Question

Three bodies, a ring, a solid cylinder and a solid sphere roll down the same inclined plane without slipping. They start from rest. The radii of the bodies are identical. Which of the bodies reaches the ground with maximum velocity?

Answer 1

Hint – In this problem, you have to first apply the concept of conservation of energy. First calculate the potential energy of the three bodies and the kinetic energy of the three bodies and then compare them. Use this comparison to find out the velocity of the three bodies.

Step By Step Answer:
Potential energy of the three bodies $(PE) = mgh$

Here,

$m = $ Mass of bodies,
$g = 9.8m{s^{ - 1}}$ (Acceleration due to gravity)
$h = $ Height of the bodies from the ground

When the bodies reach the ground, all this potential energy will be converted into kinetic energy. The kinetic energy will be of two types –

Kinetic energy due to the translation motion of the bodies is

${(KE)_{Tr}} = \dfrac{1}{2}m{v^2}$(Equation 1)

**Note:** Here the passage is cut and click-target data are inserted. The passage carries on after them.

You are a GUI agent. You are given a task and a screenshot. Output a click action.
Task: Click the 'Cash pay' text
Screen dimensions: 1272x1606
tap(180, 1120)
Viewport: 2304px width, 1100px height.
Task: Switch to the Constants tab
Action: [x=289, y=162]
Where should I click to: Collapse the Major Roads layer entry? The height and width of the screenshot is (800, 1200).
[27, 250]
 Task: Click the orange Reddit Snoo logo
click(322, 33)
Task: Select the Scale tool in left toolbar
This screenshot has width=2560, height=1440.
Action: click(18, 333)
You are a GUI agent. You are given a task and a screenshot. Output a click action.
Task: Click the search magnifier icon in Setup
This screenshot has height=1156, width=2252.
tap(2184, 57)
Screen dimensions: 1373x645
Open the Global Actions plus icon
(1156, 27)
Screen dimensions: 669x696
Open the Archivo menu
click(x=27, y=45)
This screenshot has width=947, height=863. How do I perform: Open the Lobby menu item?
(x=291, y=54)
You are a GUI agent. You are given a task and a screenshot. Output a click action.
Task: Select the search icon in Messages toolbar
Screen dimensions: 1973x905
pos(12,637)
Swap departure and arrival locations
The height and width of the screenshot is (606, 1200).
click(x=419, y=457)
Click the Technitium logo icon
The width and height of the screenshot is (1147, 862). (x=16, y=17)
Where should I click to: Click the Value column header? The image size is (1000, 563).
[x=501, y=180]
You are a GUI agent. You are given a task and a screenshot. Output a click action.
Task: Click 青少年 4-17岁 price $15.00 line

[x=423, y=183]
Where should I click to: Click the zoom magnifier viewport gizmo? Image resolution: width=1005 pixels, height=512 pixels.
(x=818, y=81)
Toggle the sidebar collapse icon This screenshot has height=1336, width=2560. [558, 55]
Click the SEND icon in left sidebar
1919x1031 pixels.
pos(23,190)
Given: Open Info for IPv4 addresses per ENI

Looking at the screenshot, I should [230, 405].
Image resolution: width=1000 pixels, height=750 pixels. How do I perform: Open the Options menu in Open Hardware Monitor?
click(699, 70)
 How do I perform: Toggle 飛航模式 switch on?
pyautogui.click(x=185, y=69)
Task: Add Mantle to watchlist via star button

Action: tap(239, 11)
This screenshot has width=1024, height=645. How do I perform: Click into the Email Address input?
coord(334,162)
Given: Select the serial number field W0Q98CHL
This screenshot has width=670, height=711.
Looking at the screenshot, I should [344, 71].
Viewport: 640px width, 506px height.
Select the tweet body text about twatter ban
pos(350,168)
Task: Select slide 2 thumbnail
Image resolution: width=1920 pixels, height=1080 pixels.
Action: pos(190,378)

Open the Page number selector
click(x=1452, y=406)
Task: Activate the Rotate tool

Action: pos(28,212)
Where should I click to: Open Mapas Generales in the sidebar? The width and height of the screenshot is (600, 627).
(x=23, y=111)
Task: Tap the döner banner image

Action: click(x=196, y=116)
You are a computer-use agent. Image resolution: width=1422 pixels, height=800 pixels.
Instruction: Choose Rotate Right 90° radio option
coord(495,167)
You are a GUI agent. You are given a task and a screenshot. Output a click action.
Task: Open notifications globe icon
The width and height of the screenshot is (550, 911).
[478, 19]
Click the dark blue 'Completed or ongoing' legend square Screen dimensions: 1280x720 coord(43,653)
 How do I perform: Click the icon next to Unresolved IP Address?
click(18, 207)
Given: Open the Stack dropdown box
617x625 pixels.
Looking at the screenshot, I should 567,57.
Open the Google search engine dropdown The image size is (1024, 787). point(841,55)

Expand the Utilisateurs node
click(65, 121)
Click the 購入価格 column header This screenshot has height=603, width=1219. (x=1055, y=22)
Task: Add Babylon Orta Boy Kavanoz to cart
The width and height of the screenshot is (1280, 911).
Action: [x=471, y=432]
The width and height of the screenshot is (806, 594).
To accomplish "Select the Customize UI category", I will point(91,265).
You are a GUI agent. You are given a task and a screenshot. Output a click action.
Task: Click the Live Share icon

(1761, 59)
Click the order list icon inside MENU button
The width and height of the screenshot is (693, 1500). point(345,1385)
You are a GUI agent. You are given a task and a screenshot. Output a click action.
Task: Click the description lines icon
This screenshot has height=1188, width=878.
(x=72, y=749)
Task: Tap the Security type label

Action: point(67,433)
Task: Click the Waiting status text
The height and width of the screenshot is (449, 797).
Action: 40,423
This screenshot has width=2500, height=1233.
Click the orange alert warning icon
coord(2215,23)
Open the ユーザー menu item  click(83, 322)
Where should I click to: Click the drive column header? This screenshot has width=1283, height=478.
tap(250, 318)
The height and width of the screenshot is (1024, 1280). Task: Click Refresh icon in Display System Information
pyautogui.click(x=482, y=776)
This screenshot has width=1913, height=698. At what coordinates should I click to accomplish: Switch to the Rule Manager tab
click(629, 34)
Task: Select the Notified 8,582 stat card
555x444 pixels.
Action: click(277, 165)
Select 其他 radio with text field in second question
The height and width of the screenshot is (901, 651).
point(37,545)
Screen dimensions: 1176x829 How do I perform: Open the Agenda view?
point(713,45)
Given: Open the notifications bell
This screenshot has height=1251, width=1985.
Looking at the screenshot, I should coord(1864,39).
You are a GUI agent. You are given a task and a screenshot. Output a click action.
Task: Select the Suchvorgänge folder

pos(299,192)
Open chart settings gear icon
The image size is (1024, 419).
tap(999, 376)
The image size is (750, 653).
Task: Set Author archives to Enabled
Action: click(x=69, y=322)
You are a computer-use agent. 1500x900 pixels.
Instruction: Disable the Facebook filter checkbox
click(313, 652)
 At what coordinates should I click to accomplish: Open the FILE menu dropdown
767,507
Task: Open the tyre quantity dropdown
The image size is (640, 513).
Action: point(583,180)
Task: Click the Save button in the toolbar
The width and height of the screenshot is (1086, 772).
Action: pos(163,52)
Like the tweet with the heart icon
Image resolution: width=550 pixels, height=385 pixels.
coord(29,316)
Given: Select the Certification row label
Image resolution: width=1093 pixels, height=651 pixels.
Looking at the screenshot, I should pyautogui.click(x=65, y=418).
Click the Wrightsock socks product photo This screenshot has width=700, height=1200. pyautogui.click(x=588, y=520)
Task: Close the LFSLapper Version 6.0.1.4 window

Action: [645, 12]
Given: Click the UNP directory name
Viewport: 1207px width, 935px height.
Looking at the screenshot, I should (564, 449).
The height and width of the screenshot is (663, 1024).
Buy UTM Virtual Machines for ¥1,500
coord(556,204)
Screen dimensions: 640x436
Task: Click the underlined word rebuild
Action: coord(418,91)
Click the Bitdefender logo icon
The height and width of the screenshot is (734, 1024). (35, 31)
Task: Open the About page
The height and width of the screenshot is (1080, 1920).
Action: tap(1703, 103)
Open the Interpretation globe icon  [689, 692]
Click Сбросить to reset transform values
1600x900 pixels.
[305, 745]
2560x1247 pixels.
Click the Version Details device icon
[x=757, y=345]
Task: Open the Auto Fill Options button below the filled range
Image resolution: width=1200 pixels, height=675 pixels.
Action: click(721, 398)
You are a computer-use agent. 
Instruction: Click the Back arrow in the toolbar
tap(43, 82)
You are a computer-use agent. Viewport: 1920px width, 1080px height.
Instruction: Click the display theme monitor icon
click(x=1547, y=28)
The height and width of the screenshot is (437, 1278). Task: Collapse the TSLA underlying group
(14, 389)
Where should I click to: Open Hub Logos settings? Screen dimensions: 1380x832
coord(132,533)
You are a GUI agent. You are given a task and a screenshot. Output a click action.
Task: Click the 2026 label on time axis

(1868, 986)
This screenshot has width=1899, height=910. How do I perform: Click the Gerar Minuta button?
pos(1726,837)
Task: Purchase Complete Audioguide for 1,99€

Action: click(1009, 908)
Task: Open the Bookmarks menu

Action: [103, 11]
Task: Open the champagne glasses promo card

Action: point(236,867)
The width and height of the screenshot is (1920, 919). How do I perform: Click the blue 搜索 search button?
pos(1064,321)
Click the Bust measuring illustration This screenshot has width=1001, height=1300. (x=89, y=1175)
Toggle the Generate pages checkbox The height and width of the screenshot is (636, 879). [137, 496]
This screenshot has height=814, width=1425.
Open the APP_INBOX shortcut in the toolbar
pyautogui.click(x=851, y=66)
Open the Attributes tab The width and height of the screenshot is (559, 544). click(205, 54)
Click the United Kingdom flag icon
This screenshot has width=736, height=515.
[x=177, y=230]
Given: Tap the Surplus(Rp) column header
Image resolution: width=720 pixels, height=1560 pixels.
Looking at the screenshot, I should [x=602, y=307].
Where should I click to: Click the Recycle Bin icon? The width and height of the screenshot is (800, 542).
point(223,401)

Kinetic energy due to the rotational motion of the body is

${(KE)_{Ro}} = \dfrac{1}{2}I{w^2}$

We know that,

$I = m{k^2}$ ($k = $Radius of gyration)
And $\omega = \dfrac{v}{R}$ ($R = $radius of the three bodies)

Substitute the values of $I$ and$\omega $ in equation 2

$ \Rightarrow {(KE)_{Ro}} = \dfrac{1}{2}m{k^2}{\left( {\dfrac{v}{R}} \right)^2}$
$ \Rightarrow {(KE)_{Ro}} = \dfrac{1}{2}\dfrac{{m{k^2}{v^2}}}{{{R^2}}}$(Equation 3)
To get the total kinetic energy we add equation $2$ and $3$

${(KE)_{To}} = {(KE)_{Tr}} + {(KE)_{Ro}}$
$ \Rightarrow {(KE)_{To}} = \dfrac{1}{2}m{v^2} + \dfrac{1}{2}\dfrac{{m{k^2}{v^2}}}{{{R^2}}}$
$ \Rightarrow {(KE)_{To}} = \dfrac{1}{2}m{v^2}\left( {1 + \dfrac{{{k^2}}}{{{R^2}}}} \right)$

We also know by law of conservation of energy

$(PE) = {(KE)_{To}}$
$ \Rightarrow mgh = \dfrac{1}{2}m{v^2}\left( {1 + \dfrac{{{k^2}}}{{{R^2}}}} \right)$
$ \Rightarrow {v^2} = \dfrac{{2gh}}{{\left( {1 + \dfrac{{{k^2}}}{{{R^2}}}} \right)}}$
$ \Rightarrow v = \sqrt {\dfrac{{2gh}}{{\left( {1 + \dfrac{{{k^2}}}{{{R^2}}}} \right)}}} $
For a ring, ${k^2} = {R^2}$
$ \Rightarrow v = \sqrt {gh} $

For a solid cylinder, ${k^2} = \dfrac{{{R^2}}}{2}$
$ \Rightarrow v = \sqrt {\dfrac{{2gh}}{{1 + \dfrac{1}{2}}}} = \sqrt {\dfrac{{4gh}}{3}} = \sqrt {1.33gh} $

For a solid sphere,${k^2} = \dfrac{{2{R^2}}}{5}$
$ \Rightarrow v = \sqrt {\dfrac{{2gh}}{{1 + \dfrac{2}{5}}}} = \sqrt {\dfrac{{10gh}}{7}} = 1.43$

So in between a ring, a cylinder and a solid sphere of same radii, the ring has the least velocity at the point it reaches the ground and the solid sphere has the most velocity at the point it reaches the ground.

Note – For finding out the rotational kinetic energy of the bodies, we used the concept of moment of inertia. Moment of inertia is a quantity that expresses the tendency of a body to resist angular acceleration. It is the product of mass of every particle in the body with the square of its distance which is measured from the axis of rotation.